# Project 365



## scottb (Jul 21, 2006)

*worth 365,000 words?*

New year, new projects and new ways to share. Twitter updates from the computer and phone have already (slightly) increased the activity over at my blog. Now that Christmas is unwrapped, the ghosts of Christmas presents present may reveal themselves without being spoilers. So I finally have fodder, if not the time, for some real posts.

But while you're waiting for projects to be photographed and chronicled into the blogosphere, There is another bit of daily freshness in store. Head over to the blog, and cast your eyes a bit to the right….

I thought about doing a photo a day project last year, but with my old digital camera, the process still amounted to little more than "obligation blogging." However, a mishap with the washing machine, and a new phone later, file sharing has become a one step process from anywhere in the world. In short, I had no excuse not to try.

Will it be all woodworking related? No. But, hopefully things that are inspiring, creative, beautiful, interesting or clever. Life, wood and everything. Day one found me in Boston. Day two, a big pile of super fine wood shavings from a natural log box I'd started.

So, to push myself beyond last years mere 14 entries, I have to get myself out into the shop more. Out in the woods more. Living life more. And thats not a bad resolution, is it?


----------



## MsDebbieP (Jan 4, 2007)

scottb said:


> *worth 365,000 words?*
> 
> New year, new projects and new ways to share. Twitter updates from the computer and phone have already (slightly) increased the activity over at my blog. Now that Christmas is unwrapped, the ghosts of Christmas presents present may reveal themselves without being spoilers. So I finally have fodder, if not the time, for some real posts.
> 
> ...


reflect, set goals, and do our best to meet them… that's a good life strategy.


----------



## scottb (Jul 21, 2006)

*Days 60 and 61*

As often as not, my photo a day project involves me asking my daughter to "do something" cause I need a photo.

Sometimes the best laid plans (of mice and men) do work out, and inspiration appears earlier in the day. Or a sunny day aligns with a warm snap, a couple unplanned days off and a little motivation actually gets me out in the shop.

Motivation. Or would that be cabin fever?

*Day 60:*










Yesterday found me out enjoying time in the shop. Literally. Barely more than hanging out. A smidge of turning - great way to start the month off - followed by a bit of housekeeping. Nothing major, just some nice time soaking up the vibes in the well rested, no longer 42 degree space. Sitting on a stool and looking at the wood, and pondering where stuff could, or should go counts as woodworking, right?

Well, I took advantage of a beautiful day to shovel the snow blocking the garage door and actually open it - and let some warm air in. - after finishing the bamboo plate I started the day prior.

Having spent so much time last spring/summer laying out the shop and making a home for pretty much everything, made it quick and easy to put away months of accumulation and clear out 30 odd gallons of shavings and sawdust on the floor.
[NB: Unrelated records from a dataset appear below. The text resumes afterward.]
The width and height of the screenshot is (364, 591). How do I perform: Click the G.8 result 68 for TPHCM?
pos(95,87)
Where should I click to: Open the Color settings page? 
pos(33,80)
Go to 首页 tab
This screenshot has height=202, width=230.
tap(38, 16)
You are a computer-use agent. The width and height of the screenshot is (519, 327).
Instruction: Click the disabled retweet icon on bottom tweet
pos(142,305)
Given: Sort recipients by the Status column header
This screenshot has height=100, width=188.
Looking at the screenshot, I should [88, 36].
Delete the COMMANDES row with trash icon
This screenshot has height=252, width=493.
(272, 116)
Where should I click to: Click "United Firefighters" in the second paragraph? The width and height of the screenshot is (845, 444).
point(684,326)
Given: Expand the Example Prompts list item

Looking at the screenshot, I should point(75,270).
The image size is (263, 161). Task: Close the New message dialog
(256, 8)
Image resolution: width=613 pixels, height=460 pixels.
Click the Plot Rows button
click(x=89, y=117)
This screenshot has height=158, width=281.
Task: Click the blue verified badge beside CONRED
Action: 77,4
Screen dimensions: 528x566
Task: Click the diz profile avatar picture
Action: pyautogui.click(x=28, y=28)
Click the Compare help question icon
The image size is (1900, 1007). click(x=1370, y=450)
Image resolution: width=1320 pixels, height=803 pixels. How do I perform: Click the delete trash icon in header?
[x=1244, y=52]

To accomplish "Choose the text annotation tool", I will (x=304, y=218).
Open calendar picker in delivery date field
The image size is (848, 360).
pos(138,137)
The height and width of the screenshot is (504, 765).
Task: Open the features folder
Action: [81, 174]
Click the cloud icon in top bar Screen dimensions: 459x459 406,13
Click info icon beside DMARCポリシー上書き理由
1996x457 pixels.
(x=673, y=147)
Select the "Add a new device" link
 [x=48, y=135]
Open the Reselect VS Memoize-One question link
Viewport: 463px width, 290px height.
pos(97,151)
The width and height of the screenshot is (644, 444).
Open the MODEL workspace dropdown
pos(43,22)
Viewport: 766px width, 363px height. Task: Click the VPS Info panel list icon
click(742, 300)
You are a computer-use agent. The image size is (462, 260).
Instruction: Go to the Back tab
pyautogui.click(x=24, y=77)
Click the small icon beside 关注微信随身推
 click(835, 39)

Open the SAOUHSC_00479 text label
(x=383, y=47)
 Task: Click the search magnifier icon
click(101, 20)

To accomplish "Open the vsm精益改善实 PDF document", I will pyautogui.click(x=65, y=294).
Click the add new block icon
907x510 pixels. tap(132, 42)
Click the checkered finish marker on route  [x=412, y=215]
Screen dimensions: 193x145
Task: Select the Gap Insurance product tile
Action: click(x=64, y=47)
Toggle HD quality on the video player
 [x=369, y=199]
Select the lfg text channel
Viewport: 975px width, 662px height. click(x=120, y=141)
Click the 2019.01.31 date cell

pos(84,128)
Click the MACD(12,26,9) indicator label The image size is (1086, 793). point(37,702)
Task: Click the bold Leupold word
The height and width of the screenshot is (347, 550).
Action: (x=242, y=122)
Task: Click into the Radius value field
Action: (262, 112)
A treacherous mountain had grown near the lathe, protecting it from all sorts of trouble, including elephant riding invaders!

It's so nice to see the tablesaw unearthed, the drill press is cleared of gourmet hamster bedding and is much easier to access. A small pail full of "very small, but I can probably still find a use for them" bits of hardwood have been gathered from, and thus, freeing up the mitresaw, giving it some elbowroom.
Gonna be great to hit the ground running on upcoming projects!

*Day 61:*

Today, I got to confirm the table saw still works! (For what it's worth. - barely more than a toy, very long in the tooth, only turns on out of habit, and won't turn off. The specter of death is circling…. but for now, today at least. It's alive and (seems to be) kicking.










*Island bound!*
for free!

I really miss the counter space of our old kitchen… acres of it. Despite the fact that most work was done on a 2×3 foot section of it. - we don't even have that much now. Most of our work gets done on our temporary "island." Read rolling (not functioning) dishwasher, and the top of an adjacent chest of drawers.

I've really wanted to upgrade this situation, but as we're in a rental, I don't want to do, or spend, much to alleviate this (hopefully) temporary inconvenience.

Poking around in the shop today, I found this pre-finished piece of oak ply. Perfect width. With enough extra length to make a lower shelf as well. Salvaged balasters from an old reno will flip over to make great legs, and the aforementioned chest of drawers will all make for a nice, easy, functional kitchen island. A temporary fix, that won't look like one!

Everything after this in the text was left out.